Facebook’s latest experimental app, E.gg, is a nostalgic dream. It’s also an intellectual property nightmare for some artists, who have noticed the new app using their work without permission or even the barest of credit.
The social media giant’s New Product Experimentation (NPE) team has been talking the design app up on social media, using its pre-made artsy “canvases” and early-aughts-style landing page as marketing fodder. It’s looking a lot like that strategy has already gone awry for Facebook.
Last night, Pasquale D’Silva, an artist and CEO of animation studio Thinko, responded to a piece of promotional material posted by Jeff Toff, a member of the NPE team. He pointed out, rightfully, that one of the canvases featured in the promotional video used a GIF he had created — with no permission and no credit.
This is an egregious misstep on the part of the NPE team. Not only is it theft of intellectual property, but it’s also a really bad look for an app that’s about all creativity to be utilizing someone else’s creativity without their permission.
Some details — E.gg is essentially a nostalgia-fueled collaging platform. It lets users pull in GIFs, text, photos, and other media to create what’s called a “canvas.”
The GIF in question is featured on one of E.gg’s sample canvases, created by another member of the NPE team, Britt Menutti. Menutti featured a smiling sun GIF at the top of one of her canvases about taking a walk. Despite its prominent placement, D’Silva receives no credit for the GIF, which he originally posted on Tumblr back in 2012.
This is a larger issue — E.gg is very fun and aesthetically pleasing. It also has a huge problem with intellectual property. D’Silva’s work being used without permission came to our attention because he noticed it in a marketing video. But the issue is much more widespread. None of the media used in E.gg’s canvases are credited or used with permission. The app pulls media from two Facebook-owned sources with long histories of stealing artists' work without credit.
"Egg leverages two of their acquisitions — Gfycat and Giphy, which contains a titanic amount of work from artists which never consented use," D'Silva tells Input. "Facebook is using a repository of stolen work to generate new products."
E.gg is, in effect, built upon the backs of artists who receive no compensation — or even credit — for their work.
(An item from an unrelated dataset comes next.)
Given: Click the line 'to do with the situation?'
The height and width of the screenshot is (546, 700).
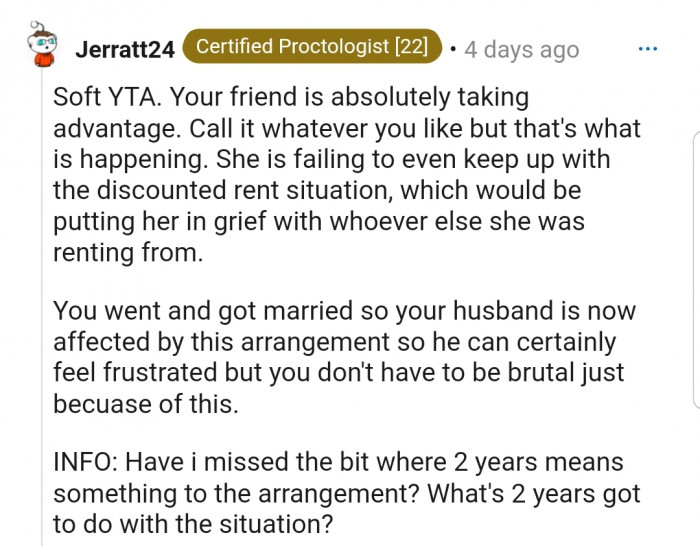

What Facebook says — When reached for comment, NPE team member Jeff Toff said the following:
"We could and should do better with creator attribution-- and are hoping to have improvements out by end of week. We'll hold off expanding E.gg past this test until we make improvements. This is a public beta + early test, so feedback like this is exactly what we're looking for.
Toff also posted a similar update on Twitter today.
Function over substance — Because it prioritizes aesthetics and ease of use over all else, the platform doesn’t have a section for crediting artists for their work. The media collage is meant to appear organic as if it’s been created solely by the E.gg user that posted it. This approach completely erases the work put into creating that media in the first place.
We like you, E.gg, but you need to fix this if you want your platform to be sustainable. Building a creativity app around stolen work is really not a good look.
Updated on 7.29.20 to include comments from Jason Toff.